Friday, 15 October 2010

Mitigating Dangling Pointer Bugs Using Frame Poisoning

The most important data structure in Gecko layout is the frame tree. Roughly speaking each frame object corresponds to a CSS box. The lifetimes of these frame objects are explicitly managed, and the structures get fairly complicated, so we sometimes have bugs where there is a dangling pointer to a frame object after it has been deleted. These bugs often used to be exploitable security bugs, since making a virtual call through a pointer to a deleted object can often be used to take control of the process using heap spraying. We fixed these bugs as fast as we could, but even after fixing all the ones we know about, experience suggests there are additional dangling frame pointer bugs we don't know about yet. So last year we implemented a mitigation technique that makes it impossible to exploit almost all bugs involving dangling pointers to frames. We call this technique frame poisoning. It incorporates some ideas that I first saw presented in a paper Memory Safety Without Runtime Checks or Garbage Collection. Most of the work was done by Zack Weinberg, who is now a PhD student working with Collin Jackson at CMU West.

Exploiting dangling pointers is essentially about exploiting type errors. An attacker writes an attacker-controlled data value to some memory location L in a deallocated object, typically by causing a new object to be allocated there.

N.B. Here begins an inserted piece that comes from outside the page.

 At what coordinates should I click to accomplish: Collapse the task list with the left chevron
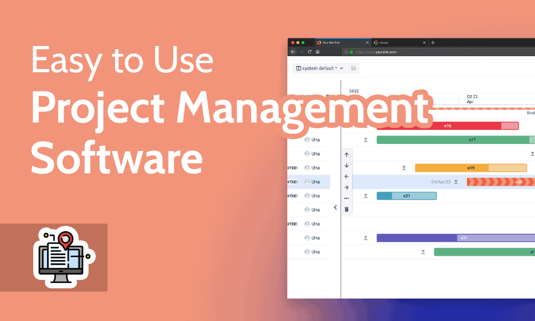coord(335,208)
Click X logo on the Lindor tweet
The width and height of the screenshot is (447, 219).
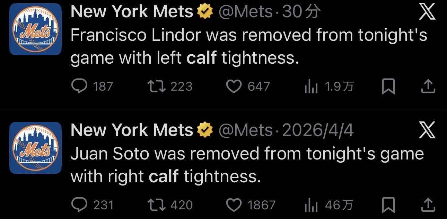[427, 12]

This data value is invalid for the type T the program expects when it accesses L through a pointer to the deallocated object. For example, the program may expect L to be a pointer to a C++ vtable, but the attacker has overwritten L with an integer --- which when interpreted as a vtable pointer, lets the attacker trigger arbitrary behavior.

Our approach is to prevent the first phase of the attack by making it impossible to overwrite fields of deallocated objects with values of the wrong type. We do this by ensuring that whenever the memory used by a deallocated frame object is reallocated to a new object, the new object must always be exactly the same type as the old object and at exactly the same address. Thus whenever code writes a value to a field of the new object, the value must be valid for the type T the program expects when it access that location through a pointer to the new object *or* the old object. Thus, dangling-frame-pointer attacks cannot get started.

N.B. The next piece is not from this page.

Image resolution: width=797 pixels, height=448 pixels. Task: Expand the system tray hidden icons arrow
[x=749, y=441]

This is implemented by keeping a "free list" of deallocated frames, one freelist per frame type. When a frame is deallocated, its memory is added to the freelist for its type. When a new frame is allocated, we check the freelist for its type and reuse memory from that freelist if the freelist is not empty, otherwise we allocate new memory for the frame.

One complication is that we actually keep one set of freelists per document (i.e., Web page). When a document goes away, all frames are destroyed and all frame memory is returned to the general application heap. This is safe because almost all persistent pointers to frames are from data structures associated with that document, data structures which are torn down when the document goes away. Thus it is very unlikely we will see bugs involving dangling pointers to frames whose document has gone away (experience bears this out).

An additional line of defense is that when frames are deallocated we fill the memory with a "poison value" --- a nonsense value which, when interpreted as a pointer, always points into a large region of invalid memory. This ensures that if the program loads a value from the memory of a deallocated object and dereferences that value as a pointer, it will almost certainly crash in a way that cannot be exploited. In practice this means when someone finds a bug involving a dangling frame pointer, the browser usually crashes immediately before doing anything an attacker would find interesting. "Frame poisoning crashes" are easy to identify because they're accesses through a pointer that is (or is close to) the "frame poison value". For more details see TestPoisonArea.

We didn't use NULL (zero) for the poison value because a lot of code tests to see if a pointer is non-null, and if so dereferences it. If that code operates on a deallocated object, we want it to crash immediately, not carry on trying to use the deallocated object in some other way.

We shipped frame poisoning in Firefox 3.6. In the end there was no significant performance impact, although we had to be careful because some of our earlier attempts did hurt performance! In particular, we optimize by not writing the poison value over deallocated frame objects when the entire document is going away.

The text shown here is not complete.